[Opening Extracted records section]

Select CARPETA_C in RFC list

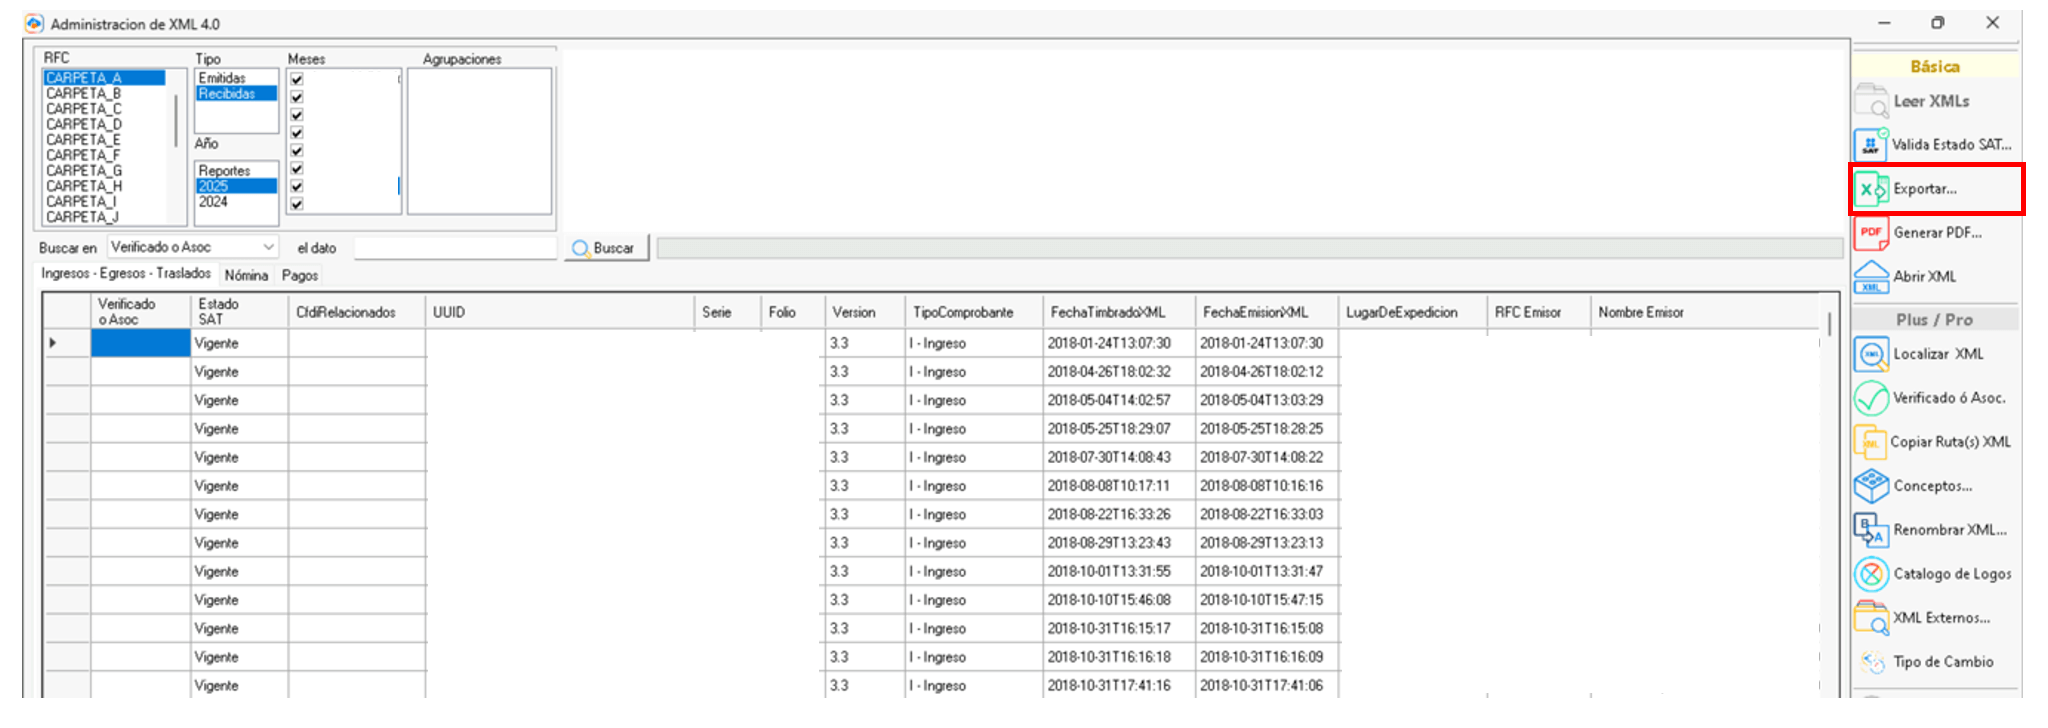pos(84,109)
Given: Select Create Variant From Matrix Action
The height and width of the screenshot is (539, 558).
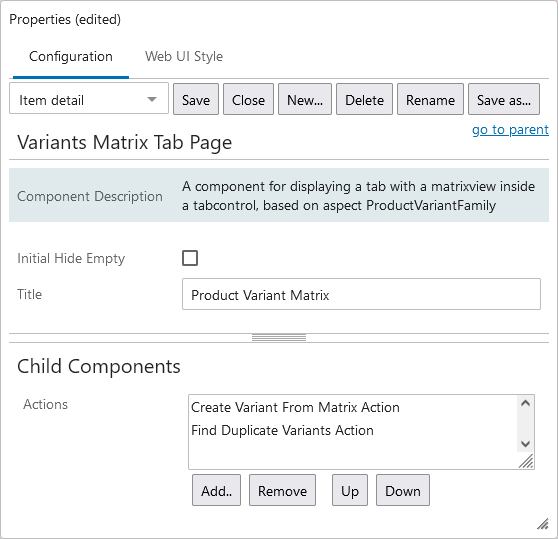Looking at the screenshot, I should coord(295,407).
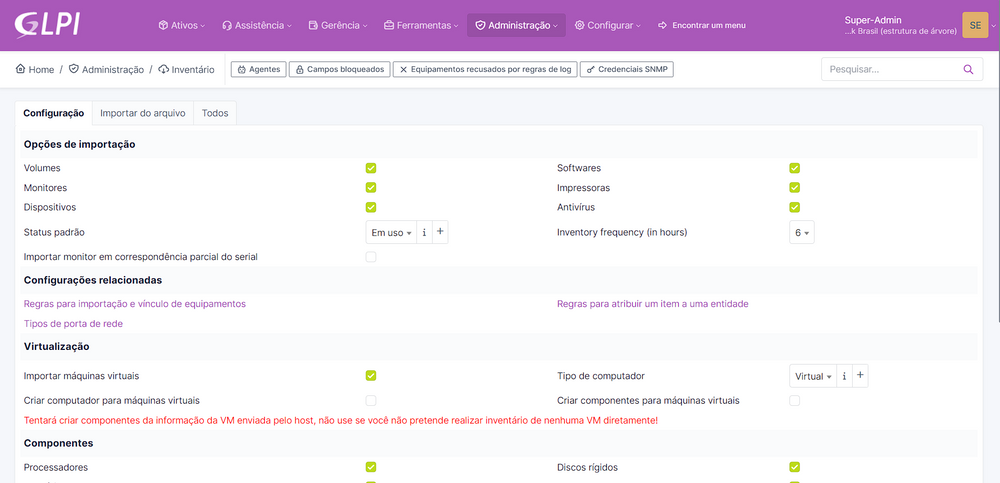1000x483 pixels.
Task: Toggle the Antivírus checkbox
Action: (x=795, y=207)
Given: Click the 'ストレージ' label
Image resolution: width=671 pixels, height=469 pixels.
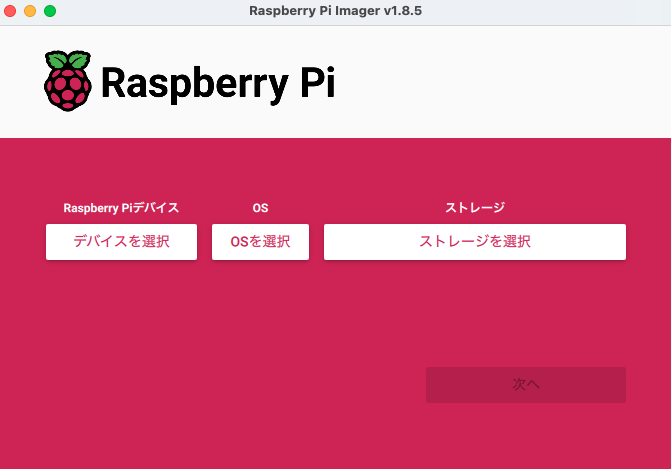Looking at the screenshot, I should [474, 208].
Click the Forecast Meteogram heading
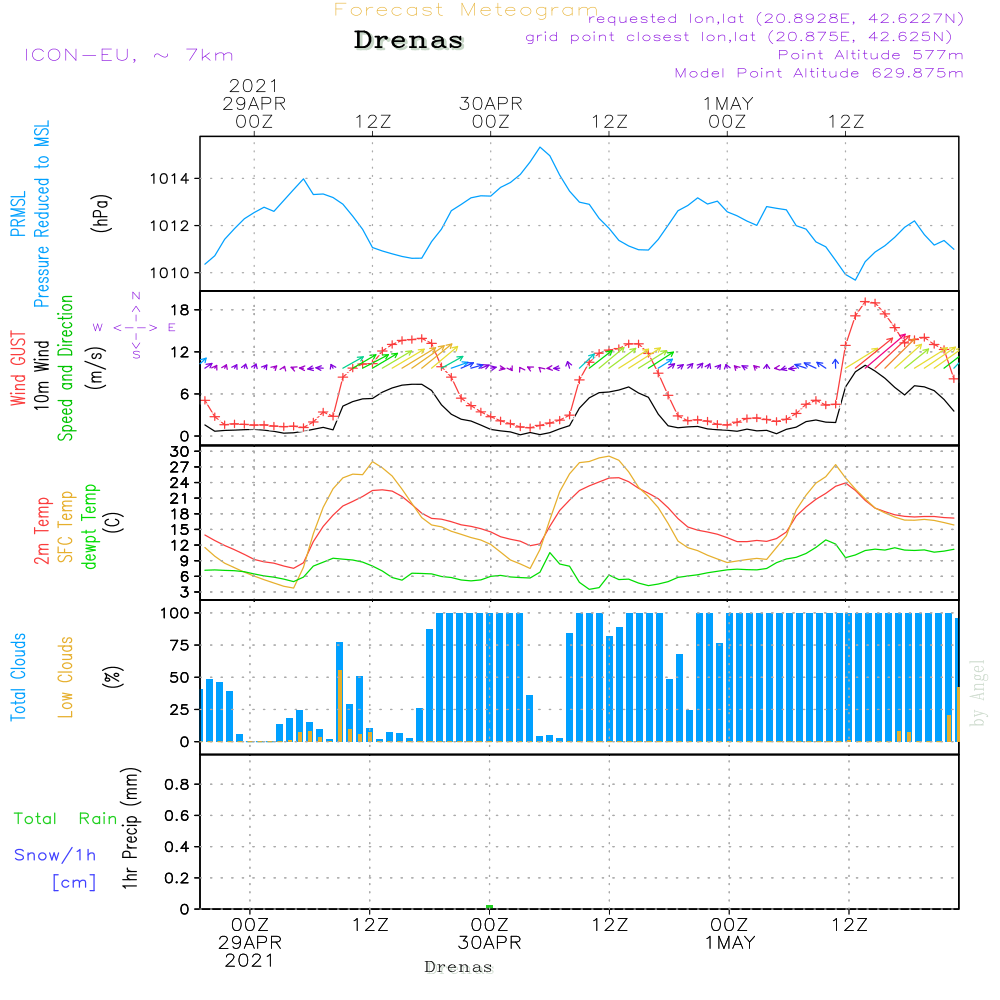 point(466,10)
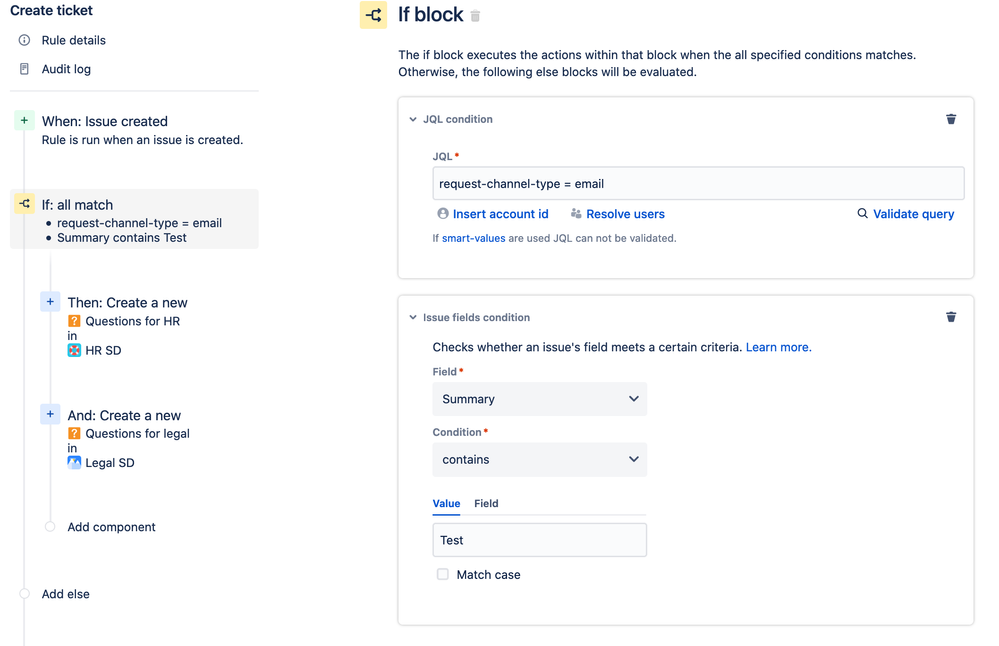
Task: Switch to the Field tab
Action: click(x=486, y=503)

[Closing Extracted records section]

== How to complete this task ==
Write out the whole listing again, exactly, with no pictures.

== Task output ==
Select CARPETA_C in RFC list

pos(84,109)
Given: Select Create Variant From Matrix Action
The height and width of the screenshot is (539, 558).
Looking at the screenshot, I should coord(295,407).
1000x483 pixels.
Task: Toggle the Antivírus checkbox
Action: (x=795, y=207)
Given: Click the 'ストレージ' label
Image resolution: width=671 pixels, height=469 pixels.
Looking at the screenshot, I should [474, 208].
Click the Forecast Meteogram heading
 point(466,10)
Task: Switch to the Field tab
Action: click(x=486, y=503)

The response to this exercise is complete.